• Selection:
▽
# Keeping A Freezer Outside?



## John Schneider

Is it bad for a fridge or freezer to be out in the garage where it is not heated? We do have some cold winter temps that sometimes get minus 30. I would be so much easier to keep our freezers out in the barn or garage in order to free up some house space. Just wondering.


----------



## hunter63

The compressor will freeze up if too cold, best case, blown breaker, worst case, burned out compressor.
I do it with mine, freezer and refrig, and run a 60 watt light bulb to keep the compressor warm, works fine, but takes additional power and the mice really like it to make nests.
P.S. Got both for nothing, so if they crap out, so what.


----------



## bill not in oh

John, I'm pretty certain that -30 would be about 30 degrees too cold to run a freezer. I keep 3 in my garage, but the temps rarely get even near zero here - the last couple of weeks being the exception. You might get away with simply unplugging it at say 5-10 degrees and letting the ambient air temp keep the contents frozen, but you shouldn't try to run them at temps much lower. Not sure at what temp the refrigerant would freeze (if ever). One of my units is actually a refrigerator/freezer and I've had to place jugs of hot water in the reefer a couple of times a day to keep it over 35...
△
• Materials provided:
▽
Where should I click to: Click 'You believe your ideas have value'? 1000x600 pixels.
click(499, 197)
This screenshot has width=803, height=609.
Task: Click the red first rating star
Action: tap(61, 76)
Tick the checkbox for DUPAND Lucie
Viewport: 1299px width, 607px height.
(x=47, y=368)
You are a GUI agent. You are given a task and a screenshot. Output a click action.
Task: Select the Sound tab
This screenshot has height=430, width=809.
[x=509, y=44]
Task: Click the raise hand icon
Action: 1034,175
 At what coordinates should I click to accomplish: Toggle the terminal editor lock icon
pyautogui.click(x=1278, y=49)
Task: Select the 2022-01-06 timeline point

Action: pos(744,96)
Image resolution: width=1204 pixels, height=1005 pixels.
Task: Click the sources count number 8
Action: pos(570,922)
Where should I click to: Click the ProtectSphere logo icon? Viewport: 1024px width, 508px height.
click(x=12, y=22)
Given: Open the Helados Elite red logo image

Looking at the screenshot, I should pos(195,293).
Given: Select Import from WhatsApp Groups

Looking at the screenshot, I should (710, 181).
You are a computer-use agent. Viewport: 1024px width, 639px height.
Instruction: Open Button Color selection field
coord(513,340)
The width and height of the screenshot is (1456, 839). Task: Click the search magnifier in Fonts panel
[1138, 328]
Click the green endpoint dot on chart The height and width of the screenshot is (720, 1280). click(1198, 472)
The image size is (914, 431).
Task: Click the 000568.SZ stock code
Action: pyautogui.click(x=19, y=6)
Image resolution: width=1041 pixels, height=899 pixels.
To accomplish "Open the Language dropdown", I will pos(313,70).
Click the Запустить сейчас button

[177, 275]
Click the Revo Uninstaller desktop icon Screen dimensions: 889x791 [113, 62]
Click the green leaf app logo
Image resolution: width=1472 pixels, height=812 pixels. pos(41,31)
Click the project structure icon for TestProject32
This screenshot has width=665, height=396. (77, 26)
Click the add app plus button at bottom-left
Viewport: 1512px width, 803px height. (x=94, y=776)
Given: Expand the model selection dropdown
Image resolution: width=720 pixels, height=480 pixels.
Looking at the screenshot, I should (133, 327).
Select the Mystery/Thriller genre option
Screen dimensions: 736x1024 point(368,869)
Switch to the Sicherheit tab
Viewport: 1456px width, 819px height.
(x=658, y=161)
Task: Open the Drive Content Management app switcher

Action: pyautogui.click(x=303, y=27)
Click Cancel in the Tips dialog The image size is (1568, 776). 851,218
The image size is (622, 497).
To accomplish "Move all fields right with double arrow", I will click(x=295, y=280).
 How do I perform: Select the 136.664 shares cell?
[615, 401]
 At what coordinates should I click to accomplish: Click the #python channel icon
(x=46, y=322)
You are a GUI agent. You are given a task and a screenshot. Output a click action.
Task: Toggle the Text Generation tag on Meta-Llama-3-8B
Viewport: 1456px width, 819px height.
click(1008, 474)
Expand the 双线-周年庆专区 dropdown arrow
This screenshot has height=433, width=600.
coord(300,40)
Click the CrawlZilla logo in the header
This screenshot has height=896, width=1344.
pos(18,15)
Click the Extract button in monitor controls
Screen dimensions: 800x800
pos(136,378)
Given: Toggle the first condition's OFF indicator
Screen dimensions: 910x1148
△
• Objectives:
a) Reproduce the records verbatim, starting at the line containing "Given: Select Import from WhatsApp Groups" and ending at the line containing "Click the Revo".
b) Pick up the forum thread on running a freezer in an unheated garage after its last post and keep it going.

• Solved tasks:
a)
Given: Select Import from WhatsApp Groups

Looking at the screenshot, I should (710, 181).
You are a computer-use agent. Viewport: 1024px width, 639px height.
Instruction: Open Button Color selection field
coord(513,340)
The width and height of the screenshot is (1456, 839). Task: Click the search magnifier in Fonts panel
[1138, 328]
Click the green endpoint dot on chart The height and width of the screenshot is (720, 1280). click(1198, 472)
The image size is (914, 431).
Task: Click the 000568.SZ stock code
Action: pyautogui.click(x=19, y=6)
Image resolution: width=1041 pixels, height=899 pixels.
To accomplish "Open the Language dropdown", I will pos(313,70).
Click the Запустить сейчас button

[177, 275]
Click the Revo Uninstaller desktop icon Screen dimensions: 889x791 [113, 62]

b)
----------



## Jim S.

John, I'm curious why you NEED to run a freezer in -30??? :shrug: 

Wonder if you unplug it and just let it sit out during winter, if it would stay cold enough inside.

I set my beers out on the porch when it's frosty out, they are colder than in the fridge...but in your case, I'd have to put them in a cooler to keep them from freezing. 

My mother in law has her freezer and dryer on an open back porch. But we're in TN, where a day of zero is about as cold as it ever gets. Hasnlt been lower than 20 overnight this year. Her freezer is from like 1958, been there since new, so it works here.

I'd think the biggest worry would not be refrigerant freezing but rather the oil in the compressor and lines getting so stiff it would pop the breaker rather than start.


----------



## John Schneider

When we are processing chickens in Oct. we have several hundred that need storing for a few days to a week while our customers come to pick them up. Just wondering if it hurts anything to have them outside for the remainder of the time even if they aren't running. Thanks for all your responses.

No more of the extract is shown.